Mustafa Centre is a shopping mall in Singapore, situated on Syed Alwi Road in the cultural district of Little India, within the planning area of Kallang. Within a walking distance from Farrer Park station on the North East line, Mustafa Centre is a retail hub attracting many shoppers with its wide variety of products and services.

History
In 1971, Haji Mohamed Mustafa (19916-2001); his son, Mustaq Ahmad; and his cousin, Samsuddin, founded Mohamed Mustafa and Samsudin Co Pte Ltd (MMSCPL), and opened a retail store on Campbell Lane in Singapore.  It mainly sold ready-made clothing and later expanded to sale of electronic items. In 1985, they moved their business to the ground floor of Serangoon Plaza.

As their business expanded, they bought a shophouse on Syed Alwi Road. Subsequently, they bought the neighboring units and decided to build a new shopping mall to house their business. The business expanded internationally, to Chennai, in 2000.

SUPPLIED DATA
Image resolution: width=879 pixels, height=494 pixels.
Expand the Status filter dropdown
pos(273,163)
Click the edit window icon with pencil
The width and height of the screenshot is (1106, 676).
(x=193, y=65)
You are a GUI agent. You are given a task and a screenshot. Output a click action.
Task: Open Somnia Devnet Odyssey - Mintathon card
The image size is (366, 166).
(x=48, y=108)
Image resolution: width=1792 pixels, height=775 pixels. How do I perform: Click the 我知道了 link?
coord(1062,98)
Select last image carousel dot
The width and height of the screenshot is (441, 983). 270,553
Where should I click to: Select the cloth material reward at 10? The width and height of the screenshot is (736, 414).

PROMPT
Write the next part of the piece on the Mustafa Centre shopping mall, picking up after its last sentence. The listing has nothing to do with the text about Mustafa Centre.

RESULT FOR THIS EXERCISE
On 2 April 2020, Mustafa Centre was identified as one of the many COVID-19 clusters, with over 100 cases among the foreign workers' dormitories being attributed to it. It closed and underwent a disinfection thereafter, and was reopened partially on 6 May 2020, after Singapore authorities eased its preventive measures to contain the spread of the virus. Since the reopening, operating hours were adjusted to 9.30am - 11.30pm daily due to high electricity costs and rental costs, previously it was operated 24 hours. On 27 August 2020, Mustaq announced cost-cutting measures which affected the salaries of some workers, and non-renewal of work permits of its foreign workers. The company had also worked with various unions and government entities to help redeploy its excess workers resulting from the pandemic to other companies, avoiding the necessity of a retrenchment exercise.

Facilities
Mustafa Centre houses the Mustafa department store, which caters mainly to the budget market. The department store consists of two shopping centres: one retailing jewelry and household appliances and functioning as a supermarket, and the other selling a variety of other products such as books, DVDs, watches, electronic goods, footwear, toys and clothing.

Mustafa Centre sells more than 300,000 items and provides many services such as foreign exchange and travel arrangements. In late 2011, Mustafa Centre opened a new rooftop restaurant named Kebabs ‘n Curries in its new wing. The restaurant serves a range of Asian dishes from 5 pm till 2 am daily.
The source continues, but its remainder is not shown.